# What to do
In the forum post on early fiction about travel to the Moon, translate this sentence into Spanish: "The first known description of an artificial satellite is "The Brick Moon", written by Edward Everett Hale in 1869."

Wow. Some people in this thread have got impressively specialized expertise!...

(19th century cavalry uniforms? Seriously? And so much more!...)
 
In 1866, the notion of space travel had already been around for some time, though I doubt that anyone considered it practical before Konstantin Tsiolkovsky worked it out in detail at the turn of the 20th cy.

Some time around 150 CE, Lucian of Samosata wrote "True History", in which he gets taken to the Moon by a tornado.

Johannes Kepler wrote "Somnium" in 1608, describing someone who is taken to the Moon by "daimons". He describes in detail what he found there and what the Earth looks like from there.

Not long afterward, in the 1620's, a certain Francis Godwin wrote "The Man in the Moone", about someone who goes there in a basket with geese harnessed to it.

Some time in the 1950's, Cyrano de Bergerac wrote in "The Other World" about someone who gets accidentally sent to the Moon in a vehicle propelled by small rockets.

The first known description of an artificial satellite is "The Brick Moon", written by Edward Everett Hale in 1869. It is a 200-ft brick sphere launched into orbit with flywheels.

# Source data
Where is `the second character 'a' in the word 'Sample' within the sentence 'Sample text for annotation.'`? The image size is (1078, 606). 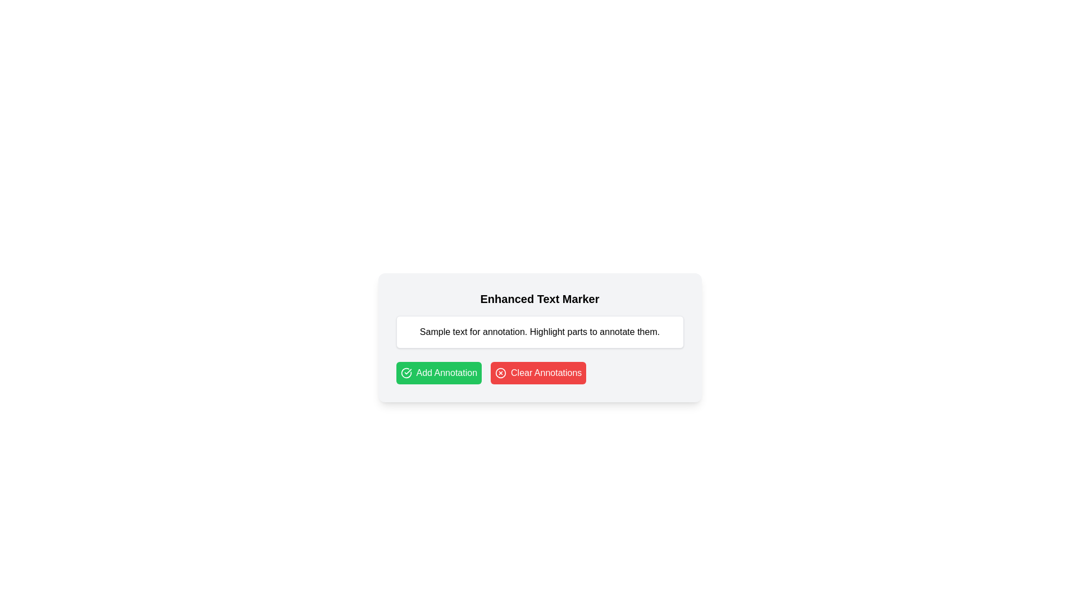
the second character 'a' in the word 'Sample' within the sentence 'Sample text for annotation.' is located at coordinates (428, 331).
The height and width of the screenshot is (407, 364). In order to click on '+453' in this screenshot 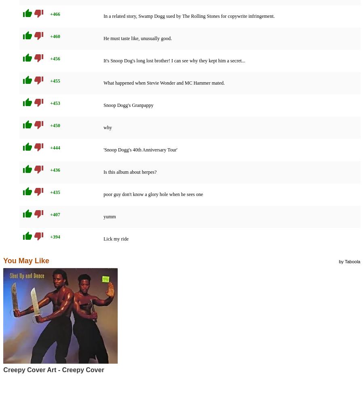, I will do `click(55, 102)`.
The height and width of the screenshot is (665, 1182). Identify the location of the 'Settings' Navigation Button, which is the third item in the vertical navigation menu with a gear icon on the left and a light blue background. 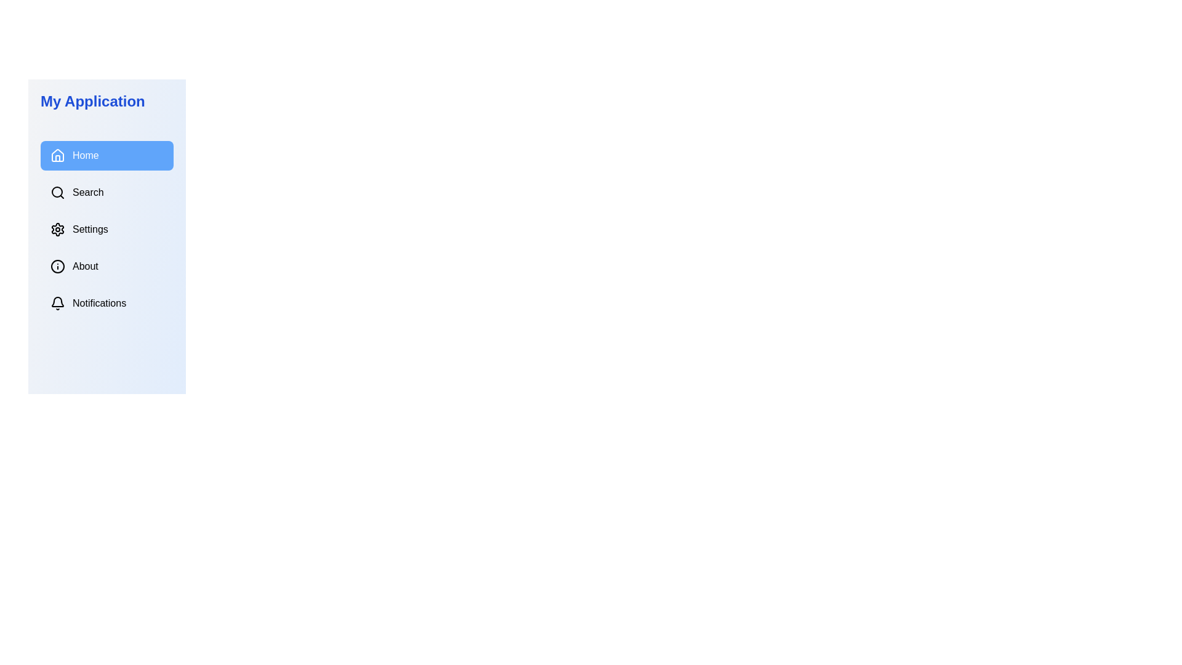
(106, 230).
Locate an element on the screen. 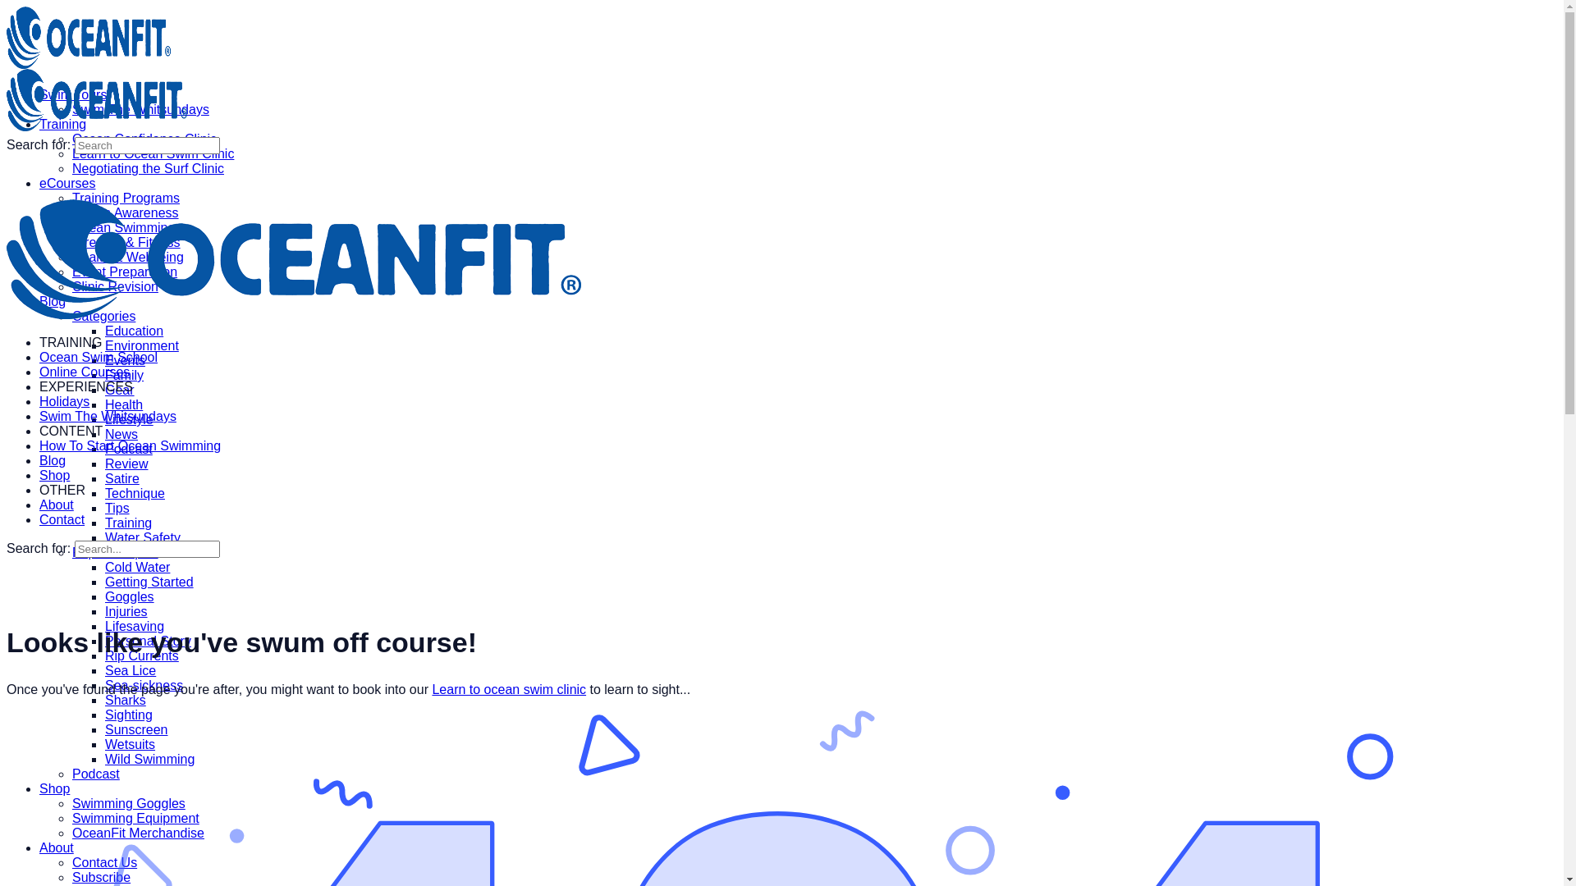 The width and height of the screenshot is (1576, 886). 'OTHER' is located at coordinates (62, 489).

# Answer to the exercise
La primera descripción conocida de un satélite artificial es "The Brick Moon", escrita por Edward Everett Hale en 1869.